● Your task
Your task is to repeat the records exactly from the line containing "This screenshot has width=1505, height=632." onward, through the final line.

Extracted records
....................
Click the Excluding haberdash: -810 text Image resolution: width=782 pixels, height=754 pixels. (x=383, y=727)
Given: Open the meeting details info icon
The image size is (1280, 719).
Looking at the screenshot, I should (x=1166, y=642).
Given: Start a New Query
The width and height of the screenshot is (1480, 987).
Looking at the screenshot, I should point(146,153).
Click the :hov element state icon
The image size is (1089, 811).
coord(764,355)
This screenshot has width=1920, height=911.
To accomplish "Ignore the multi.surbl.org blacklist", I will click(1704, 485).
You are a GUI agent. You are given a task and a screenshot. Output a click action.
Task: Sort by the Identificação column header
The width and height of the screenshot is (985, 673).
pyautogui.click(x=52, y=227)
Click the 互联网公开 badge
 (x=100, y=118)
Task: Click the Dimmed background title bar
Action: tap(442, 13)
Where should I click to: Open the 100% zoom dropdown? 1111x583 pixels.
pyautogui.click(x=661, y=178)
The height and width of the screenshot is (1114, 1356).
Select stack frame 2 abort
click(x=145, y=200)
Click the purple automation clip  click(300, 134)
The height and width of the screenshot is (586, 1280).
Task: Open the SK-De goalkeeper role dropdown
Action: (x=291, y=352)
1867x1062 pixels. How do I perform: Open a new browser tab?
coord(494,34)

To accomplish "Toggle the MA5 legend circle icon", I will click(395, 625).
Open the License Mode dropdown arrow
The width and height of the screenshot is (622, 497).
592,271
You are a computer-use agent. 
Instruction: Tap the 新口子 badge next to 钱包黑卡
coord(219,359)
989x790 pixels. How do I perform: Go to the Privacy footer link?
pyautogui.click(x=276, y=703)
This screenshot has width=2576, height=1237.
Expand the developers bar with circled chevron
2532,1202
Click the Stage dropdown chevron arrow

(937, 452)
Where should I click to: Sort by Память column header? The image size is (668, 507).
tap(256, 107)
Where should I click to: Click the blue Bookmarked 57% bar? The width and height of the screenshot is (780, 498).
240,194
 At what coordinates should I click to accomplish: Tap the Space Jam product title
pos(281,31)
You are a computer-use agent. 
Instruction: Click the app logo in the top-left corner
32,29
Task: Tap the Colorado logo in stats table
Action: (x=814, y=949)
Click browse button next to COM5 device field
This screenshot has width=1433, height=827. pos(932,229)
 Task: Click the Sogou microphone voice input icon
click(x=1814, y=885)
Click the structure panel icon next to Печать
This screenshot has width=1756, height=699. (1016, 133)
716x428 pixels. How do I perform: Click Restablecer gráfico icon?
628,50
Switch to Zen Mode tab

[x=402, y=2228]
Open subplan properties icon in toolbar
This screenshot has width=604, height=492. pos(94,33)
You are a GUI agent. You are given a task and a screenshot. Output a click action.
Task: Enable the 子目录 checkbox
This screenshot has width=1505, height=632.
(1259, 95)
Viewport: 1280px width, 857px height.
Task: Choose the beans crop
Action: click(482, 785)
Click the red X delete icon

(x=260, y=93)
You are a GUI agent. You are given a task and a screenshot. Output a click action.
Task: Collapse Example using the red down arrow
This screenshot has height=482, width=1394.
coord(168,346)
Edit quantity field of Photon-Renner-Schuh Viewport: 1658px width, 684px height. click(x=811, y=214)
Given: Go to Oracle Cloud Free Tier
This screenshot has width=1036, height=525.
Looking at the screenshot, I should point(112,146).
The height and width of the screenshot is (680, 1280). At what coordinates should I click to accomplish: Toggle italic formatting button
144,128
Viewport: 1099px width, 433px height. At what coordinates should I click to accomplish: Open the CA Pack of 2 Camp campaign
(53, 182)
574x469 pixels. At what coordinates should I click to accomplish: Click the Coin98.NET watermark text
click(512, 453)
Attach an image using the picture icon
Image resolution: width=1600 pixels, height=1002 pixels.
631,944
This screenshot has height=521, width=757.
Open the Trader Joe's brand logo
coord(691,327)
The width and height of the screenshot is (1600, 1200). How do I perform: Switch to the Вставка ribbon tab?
....................
● Written solution
This screenshot has width=1505, height=632.
(1259, 95)
Viewport: 1280px width, 857px height.
Task: Choose the beans crop
Action: click(482, 785)
Click the red X delete icon

(x=260, y=93)
You are a GUI agent. You are given a task and a screenshot. Output a click action.
Task: Collapse Example using the red down arrow
This screenshot has height=482, width=1394.
coord(168,346)
Edit quantity field of Photon-Renner-Schuh Viewport: 1658px width, 684px height. click(x=811, y=214)
Given: Go to Oracle Cloud Free Tier
This screenshot has width=1036, height=525.
Looking at the screenshot, I should point(112,146).
The height and width of the screenshot is (680, 1280). At what coordinates should I click to accomplish: Toggle italic formatting button
144,128
Viewport: 1099px width, 433px height. At what coordinates should I click to accomplish: Open the CA Pack of 2 Camp campaign
(53, 182)
574x469 pixels. At what coordinates should I click to accomplish: Click the Coin98.NET watermark text
click(512, 453)
Attach an image using the picture icon
Image resolution: width=1600 pixels, height=1002 pixels.
631,944
This screenshot has height=521, width=757.
Open the Trader Joe's brand logo
coord(691,327)
The width and height of the screenshot is (1600, 1200). How do I perform: Switch to the Вставка ribbon tab?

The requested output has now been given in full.